Ever raised hogs?  Pigs will root and kill everything in the area that you give them.  Granted, you're gonna need a pretty stout fence, but I bet they'd kill all those trees within a few years.  Taste mighty good at the end too


----------



## duff0369 (Dec 30, 2013)

mithesaint said:


> how many goats do you have?  Fence in the area and let them go nuts for a few years.  Goats will eat anything.
> 
> Ever raised hogs?  Pigs will root and kill everything in the area that you give them.  Granted, you're gonna need a pretty stout fence, but I bet they'd kill all those trees within a few years.  Taste mighty good at the end too



None yet, I have to erect the fencing this spring.

◆ Instructions:
[1] In the forum thread about clearing trees with livestock, what kind of fence does the hog suggestion say is needed?
[2] Carry on the forum thread about clearing trees with livestock, picking up after its final post.

◆ Given information:
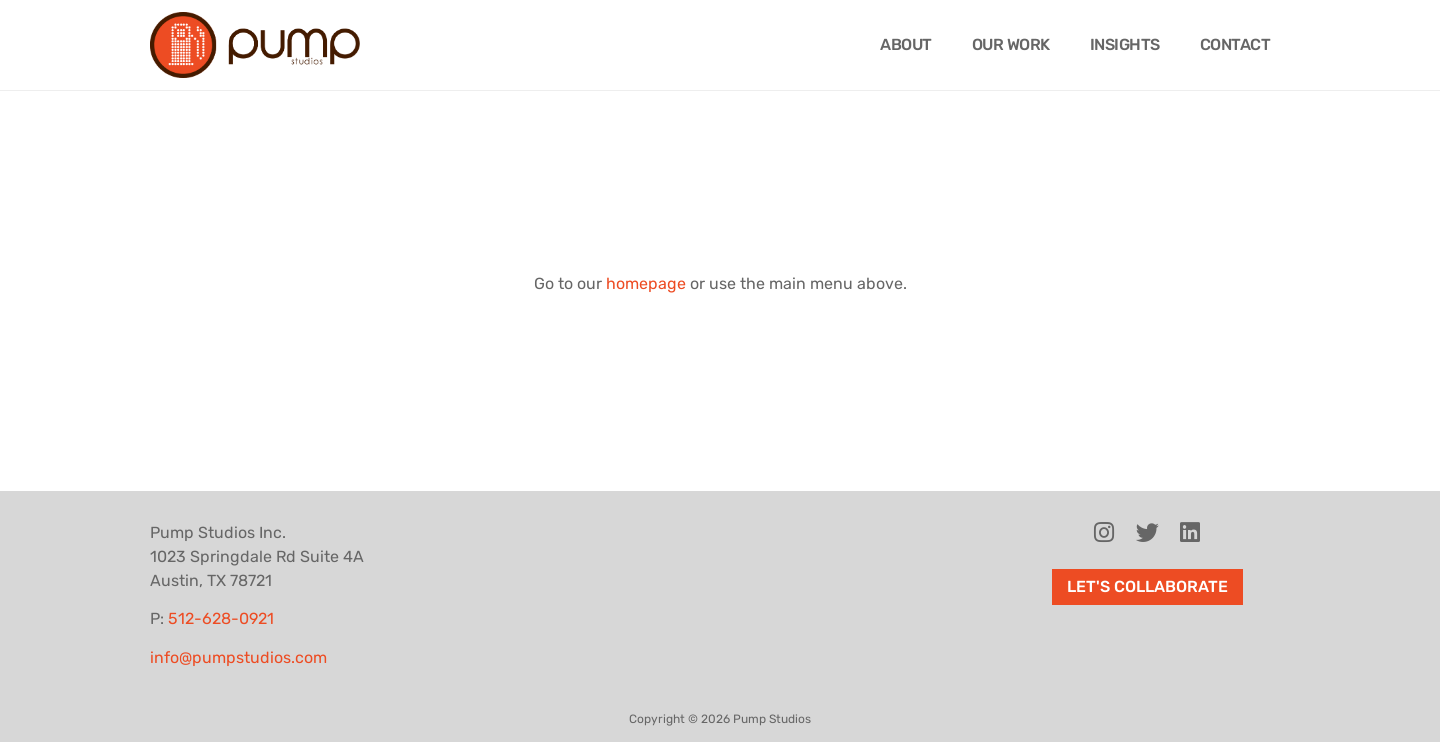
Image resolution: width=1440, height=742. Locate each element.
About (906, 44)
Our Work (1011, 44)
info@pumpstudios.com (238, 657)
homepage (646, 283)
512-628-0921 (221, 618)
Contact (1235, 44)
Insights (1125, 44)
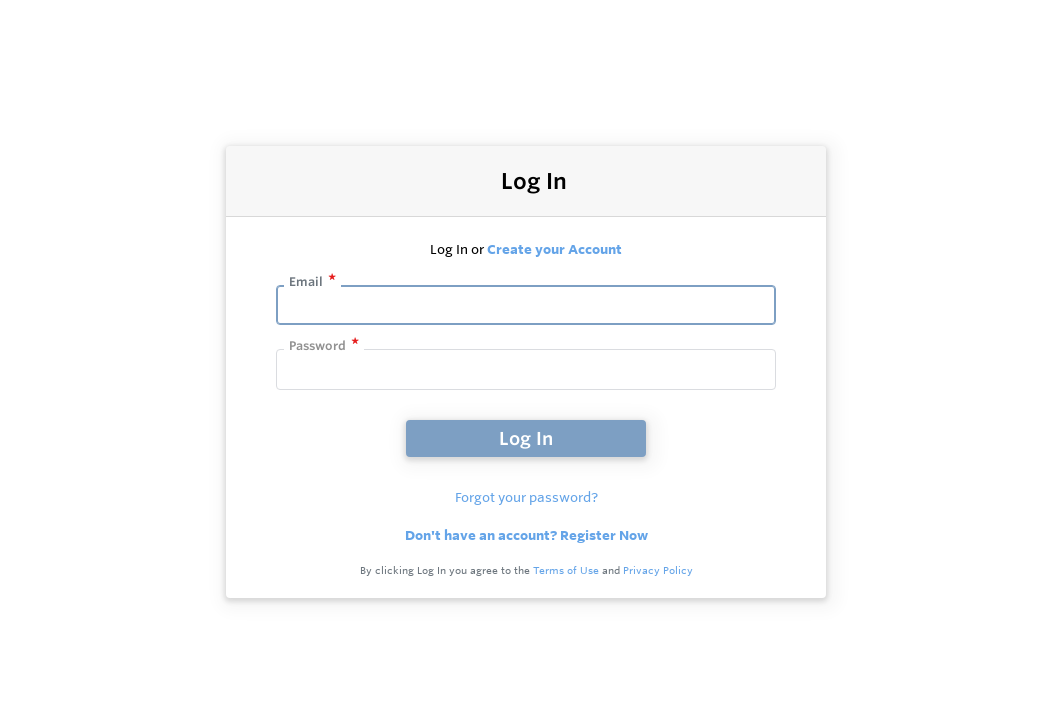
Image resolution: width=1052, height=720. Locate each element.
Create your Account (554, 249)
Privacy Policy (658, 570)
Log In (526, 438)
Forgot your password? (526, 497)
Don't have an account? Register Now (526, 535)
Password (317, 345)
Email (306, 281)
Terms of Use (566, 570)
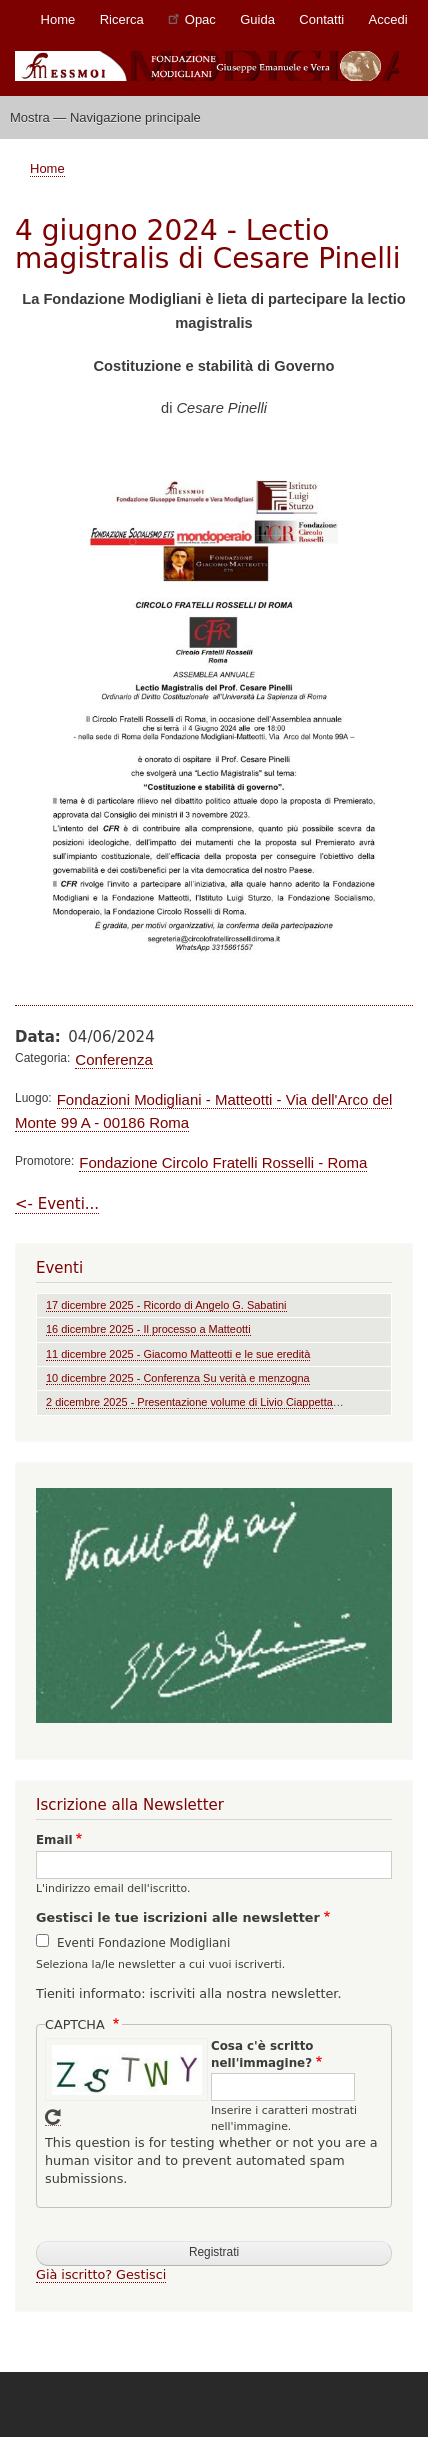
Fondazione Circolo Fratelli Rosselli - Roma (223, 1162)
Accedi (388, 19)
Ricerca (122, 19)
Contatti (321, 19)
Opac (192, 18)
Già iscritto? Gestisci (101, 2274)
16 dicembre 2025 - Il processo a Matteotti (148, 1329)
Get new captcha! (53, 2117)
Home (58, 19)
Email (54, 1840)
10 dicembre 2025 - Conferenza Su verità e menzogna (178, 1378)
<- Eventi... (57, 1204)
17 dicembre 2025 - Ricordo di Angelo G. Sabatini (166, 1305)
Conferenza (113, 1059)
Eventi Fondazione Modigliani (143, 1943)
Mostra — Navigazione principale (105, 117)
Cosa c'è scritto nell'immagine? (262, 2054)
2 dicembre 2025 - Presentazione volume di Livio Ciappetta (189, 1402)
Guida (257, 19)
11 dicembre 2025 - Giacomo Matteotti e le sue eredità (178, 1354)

* * *

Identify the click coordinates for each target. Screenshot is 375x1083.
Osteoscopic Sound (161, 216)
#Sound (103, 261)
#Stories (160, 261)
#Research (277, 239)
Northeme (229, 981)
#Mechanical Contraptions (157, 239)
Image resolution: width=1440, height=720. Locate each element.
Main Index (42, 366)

◆ Solved problems:
[1] A pretty stout fence.

[2]
Pigs really have crossed my mind, there are some semi-large trees in the field that I can't pull out with my tractor or truck and I heard that if you sprinkle a little salt on and around the stumps that pigs will root out the stump for you.


----------



## semipro (Dec 31, 2013)

mithesaint said:


> Goats will eat anything.


We'd love to use some goats to control Autumn Olive, multiflora rose, and poison ivy but we have a lot of Cherry trees. 
Our friends with goats echo what you say about them eating anything but that 's what gets them in trouble.  The Cherry and rhododendron in our area will kill them.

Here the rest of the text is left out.